Information supplied: Begin
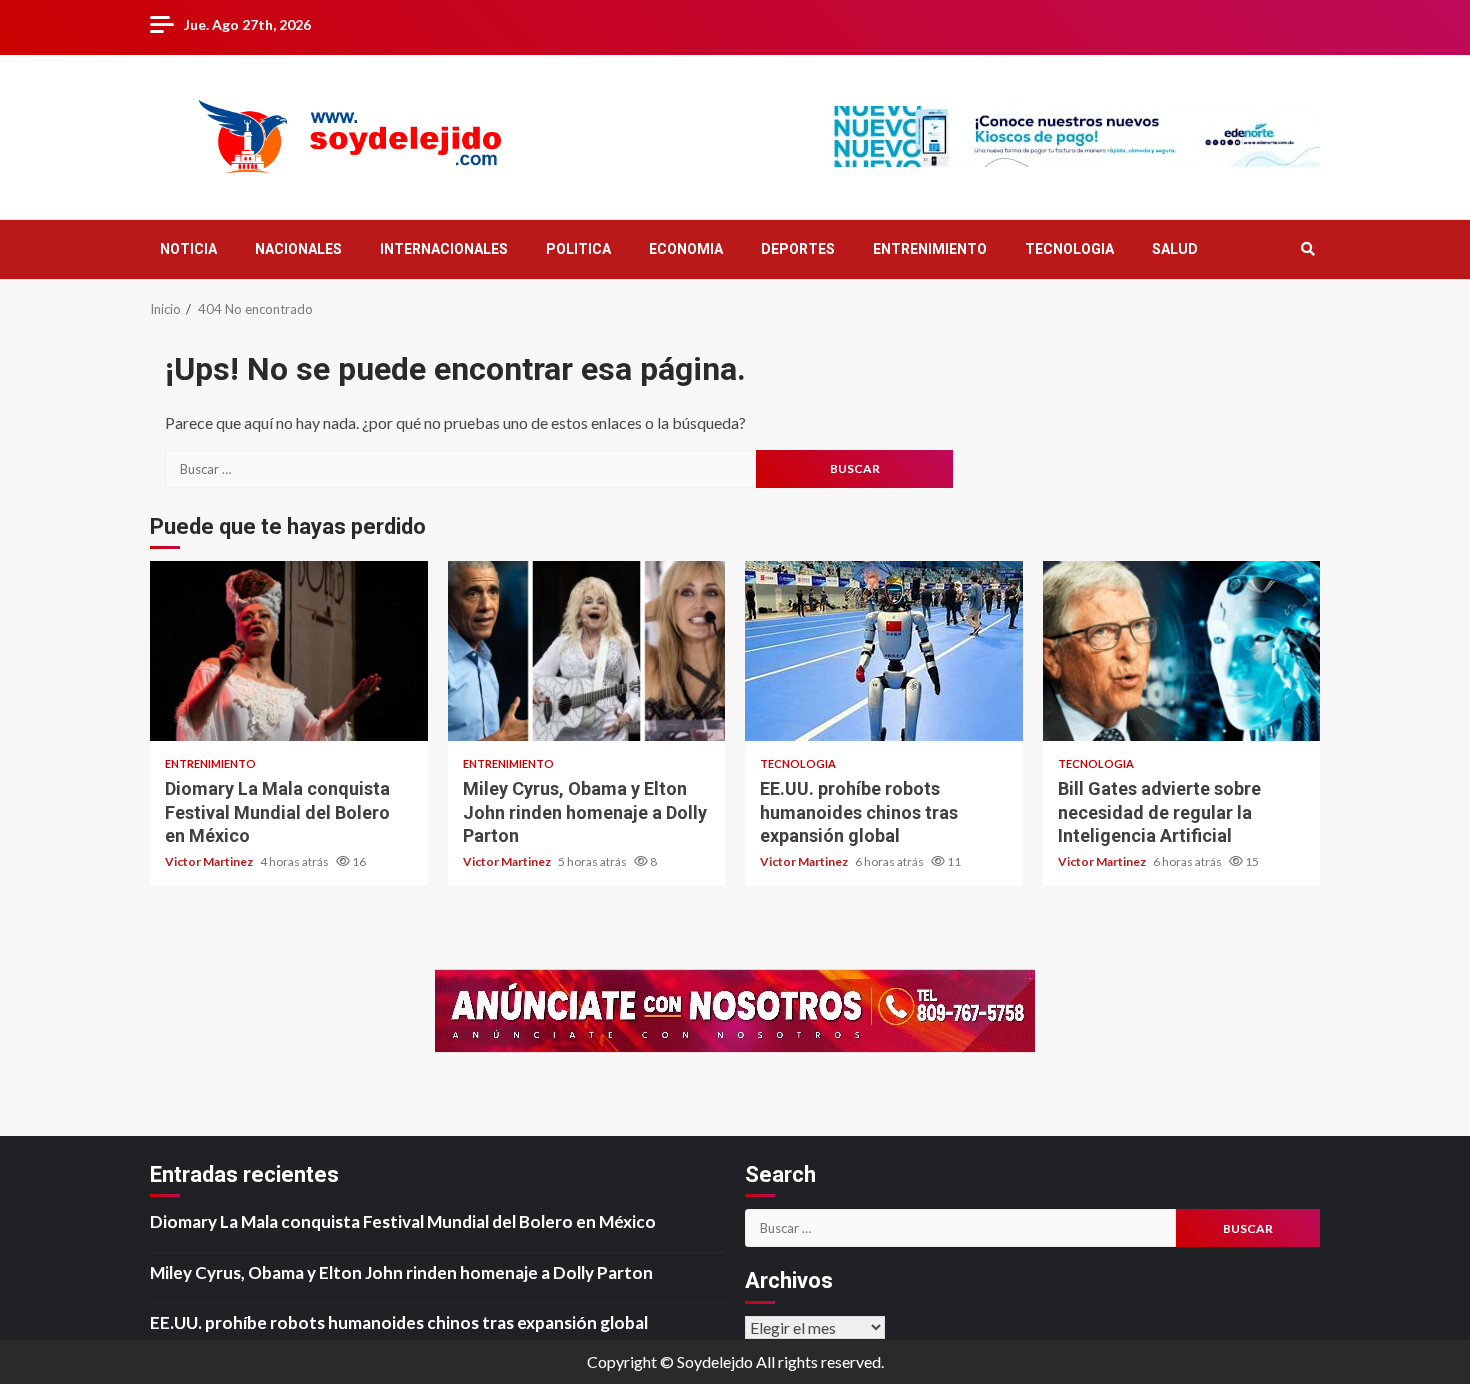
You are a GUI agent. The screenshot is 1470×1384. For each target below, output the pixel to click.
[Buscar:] (460, 469)
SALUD (1175, 249)
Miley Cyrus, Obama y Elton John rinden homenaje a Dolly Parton (587, 651)
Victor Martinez (210, 861)
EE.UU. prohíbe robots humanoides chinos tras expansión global (884, 651)
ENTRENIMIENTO (930, 249)
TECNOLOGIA (1069, 249)
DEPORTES (798, 249)
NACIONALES (298, 249)
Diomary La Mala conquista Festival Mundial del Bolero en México (289, 651)
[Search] (1307, 249)
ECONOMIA (686, 249)
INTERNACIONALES (444, 249)
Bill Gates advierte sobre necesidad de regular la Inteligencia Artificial (1182, 651)
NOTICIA (188, 249)
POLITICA (578, 249)
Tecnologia (798, 763)
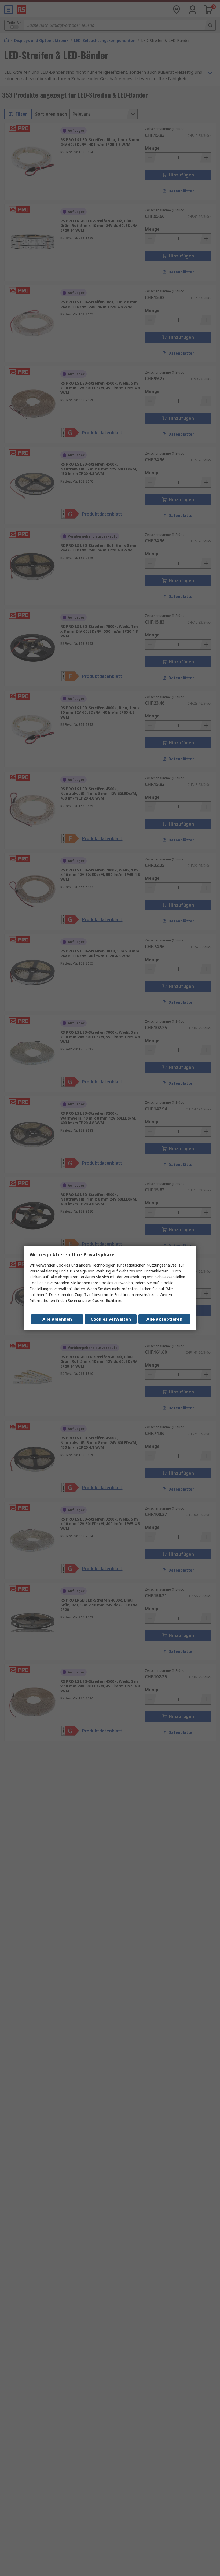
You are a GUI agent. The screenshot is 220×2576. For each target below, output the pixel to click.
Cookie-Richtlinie (106, 1300)
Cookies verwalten (111, 1319)
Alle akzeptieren (164, 1319)
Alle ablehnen (57, 1319)
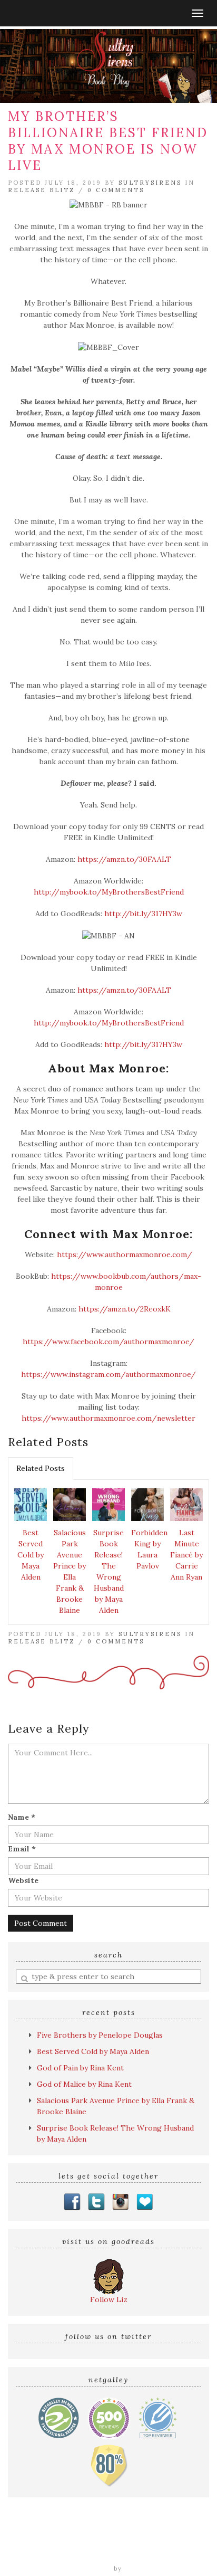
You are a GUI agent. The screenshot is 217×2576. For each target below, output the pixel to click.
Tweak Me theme (81, 2568)
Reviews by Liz (64, 2542)
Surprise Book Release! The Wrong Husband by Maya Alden (108, 1571)
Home (20, 2542)
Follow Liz (108, 2299)
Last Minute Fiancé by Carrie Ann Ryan (186, 1555)
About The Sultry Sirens (116, 2553)
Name (21, 1817)
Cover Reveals (180, 2542)
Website (23, 1880)
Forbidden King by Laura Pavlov (149, 1549)
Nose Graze (145, 2568)
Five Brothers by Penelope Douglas (100, 2035)
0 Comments (115, 190)
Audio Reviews (122, 2542)
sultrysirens (150, 182)
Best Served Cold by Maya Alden (30, 1555)
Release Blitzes (40, 2553)
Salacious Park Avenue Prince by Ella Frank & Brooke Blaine (69, 1571)
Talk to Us (185, 2553)
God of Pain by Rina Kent (80, 2068)
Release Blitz (41, 190)
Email (22, 1848)
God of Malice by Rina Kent (84, 2084)
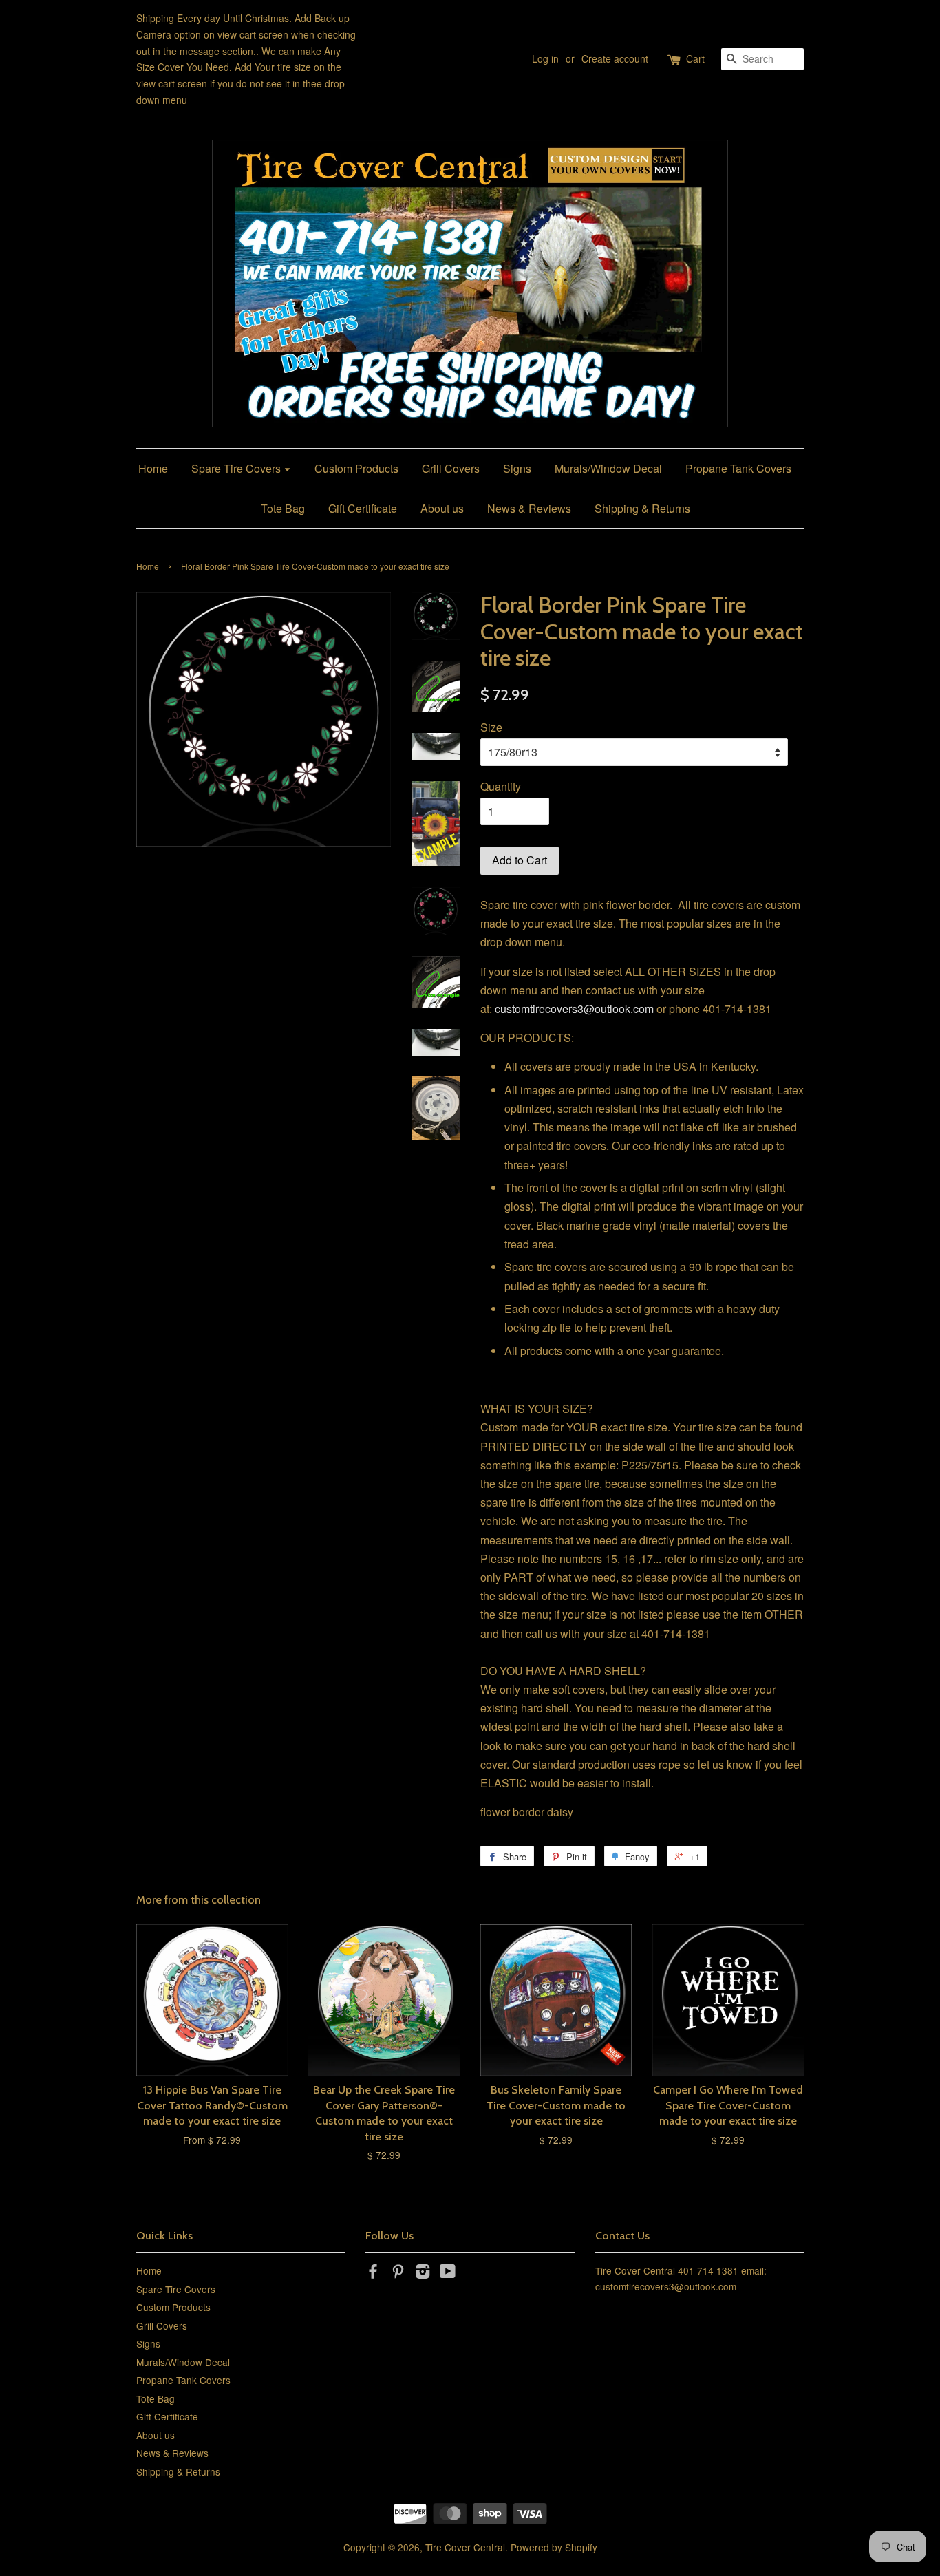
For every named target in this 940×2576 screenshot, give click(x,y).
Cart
Information supplied: End
• [Task statement]:
The answer should consist only of the number of lines above in which "Release" appears.

• [Solution to the exercise]:
3